* Aim of the task: Determine how many lines below contain the word "agent", then write that number by itself.

* Task data:
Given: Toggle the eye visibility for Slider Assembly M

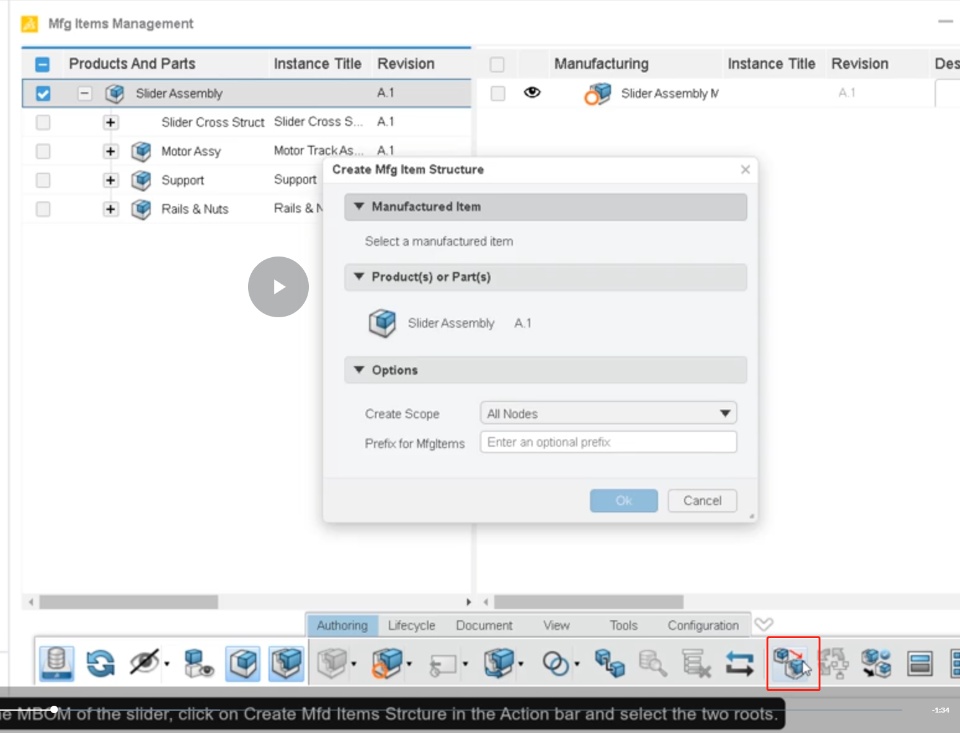Looking at the screenshot, I should 532,92.
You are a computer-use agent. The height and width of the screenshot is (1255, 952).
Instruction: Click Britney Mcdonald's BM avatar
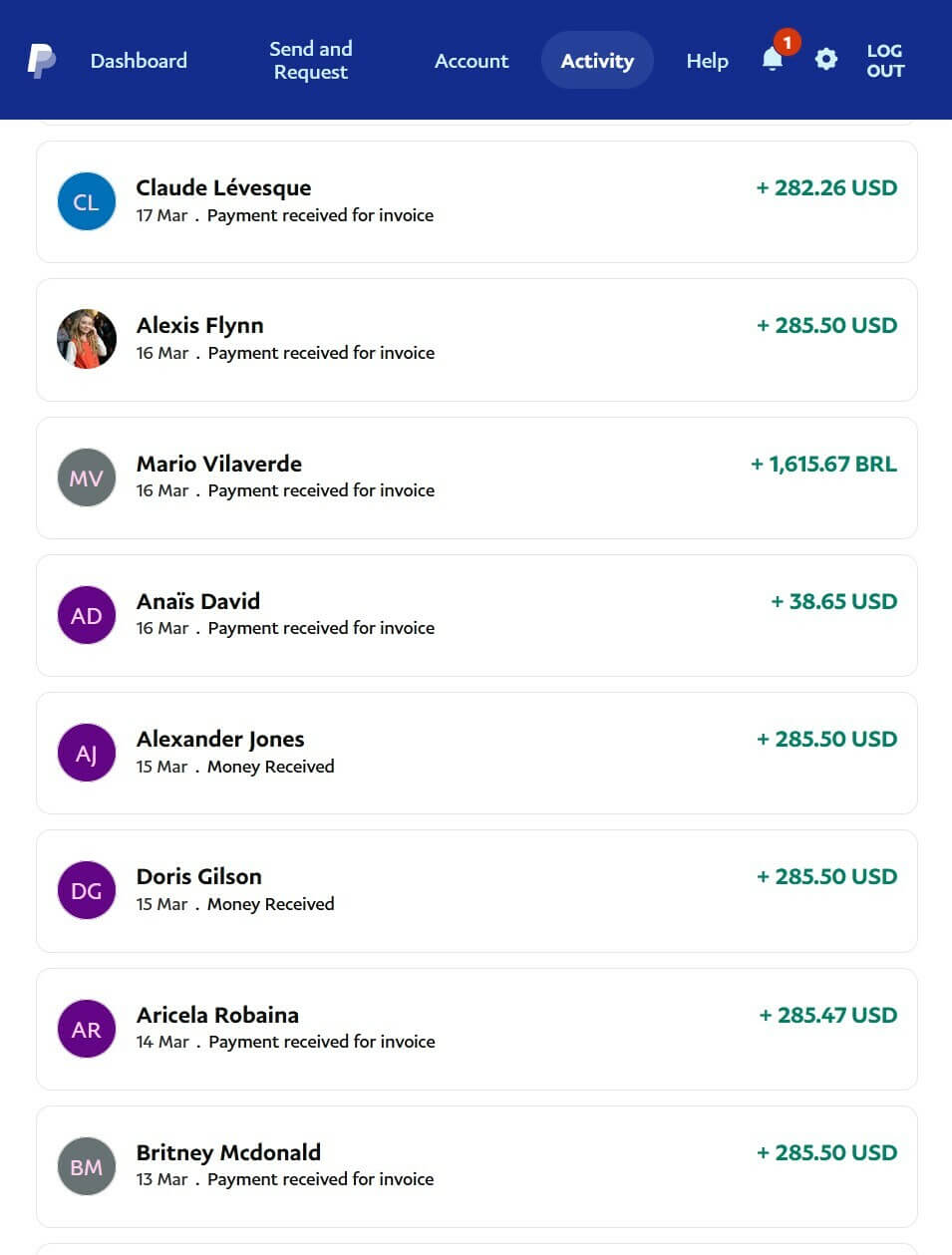coord(87,1166)
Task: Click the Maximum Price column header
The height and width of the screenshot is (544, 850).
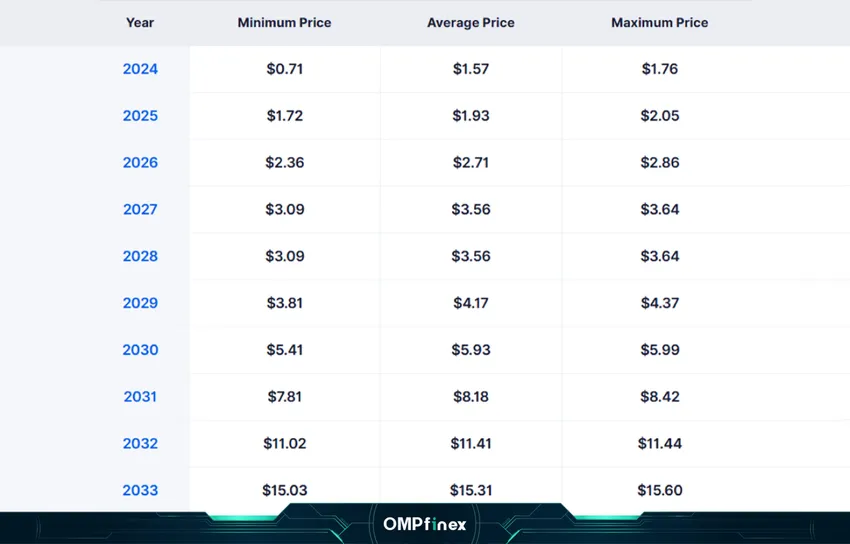Action: [x=659, y=22]
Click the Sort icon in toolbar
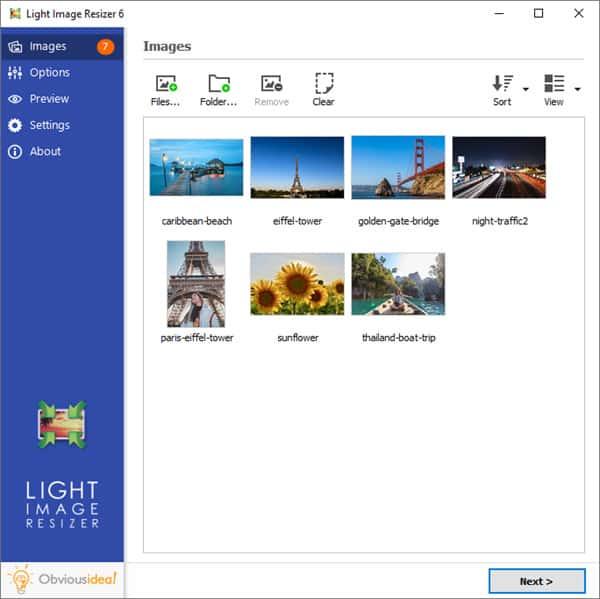The width and height of the screenshot is (600, 599). pyautogui.click(x=502, y=84)
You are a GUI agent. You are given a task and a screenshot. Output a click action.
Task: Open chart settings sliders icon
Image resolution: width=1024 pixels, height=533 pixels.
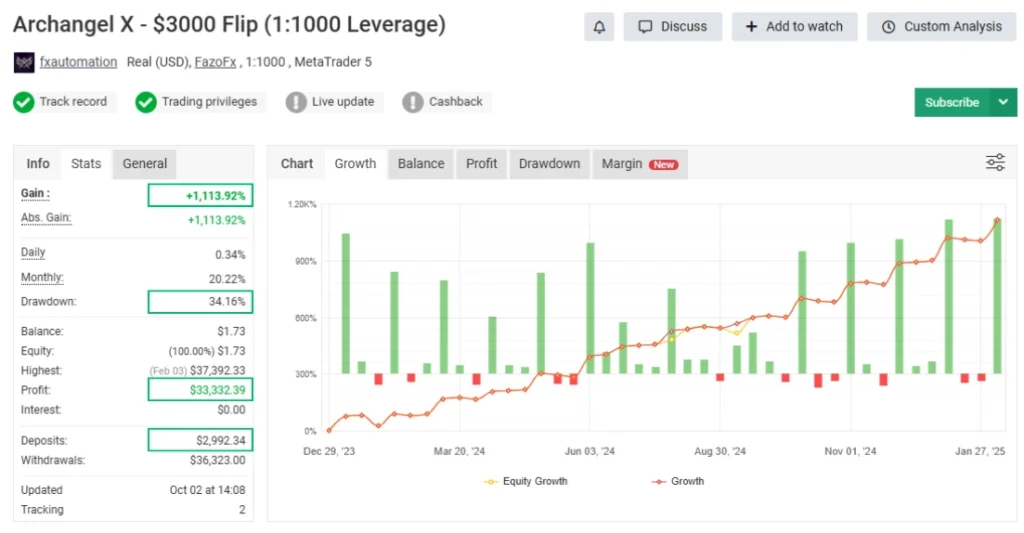[995, 163]
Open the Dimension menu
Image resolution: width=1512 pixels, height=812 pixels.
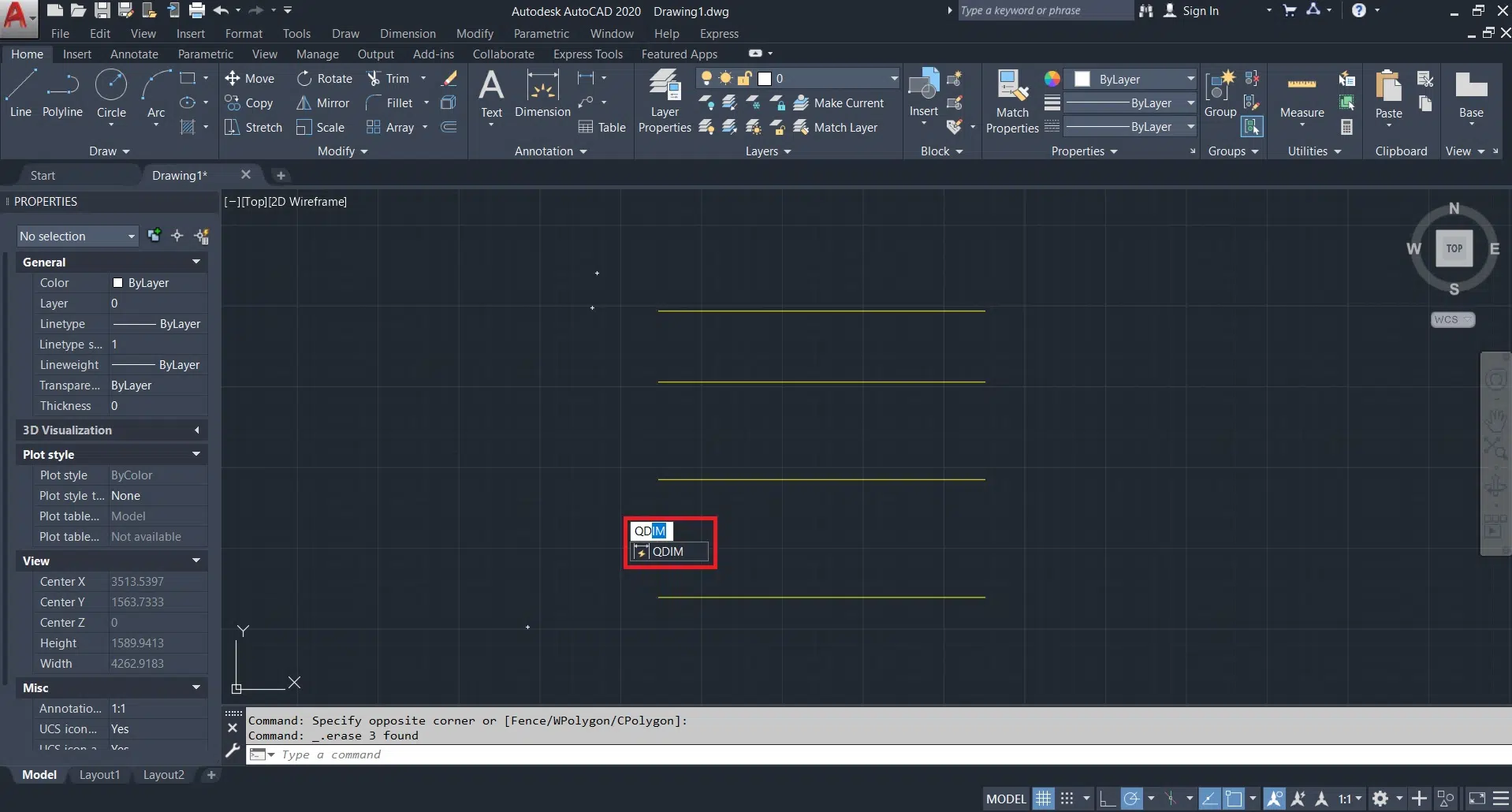(x=407, y=34)
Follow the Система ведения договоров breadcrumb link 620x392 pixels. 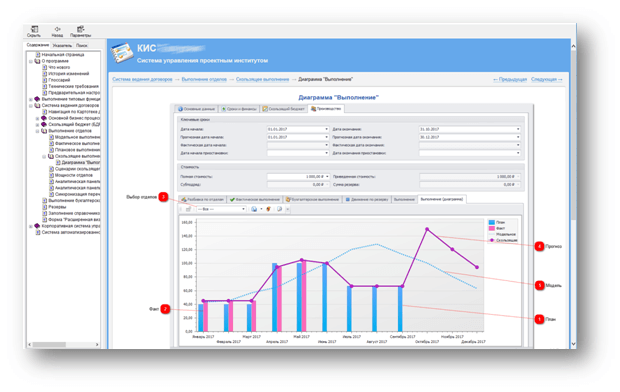(142, 80)
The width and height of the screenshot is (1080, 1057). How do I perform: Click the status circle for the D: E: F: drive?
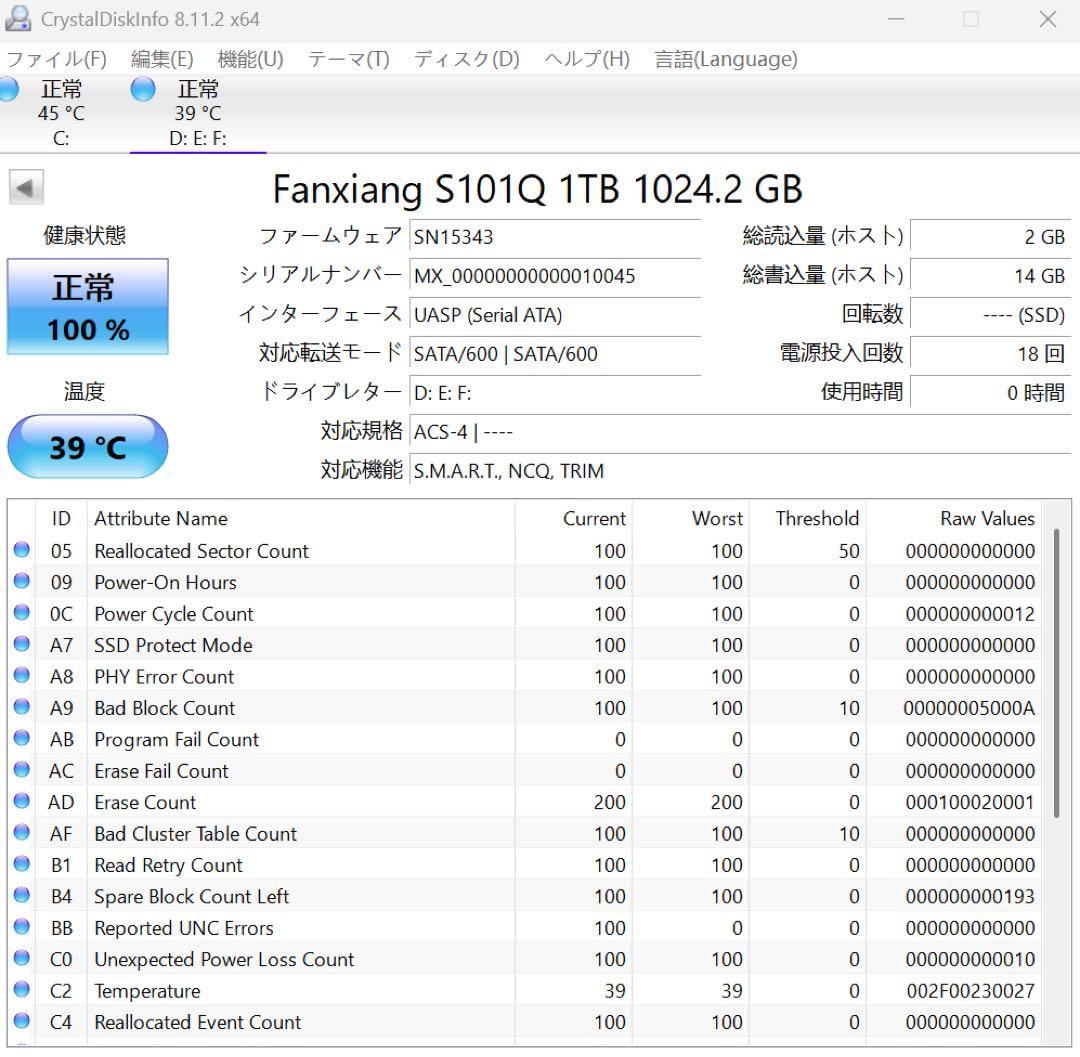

* Output for this task: 2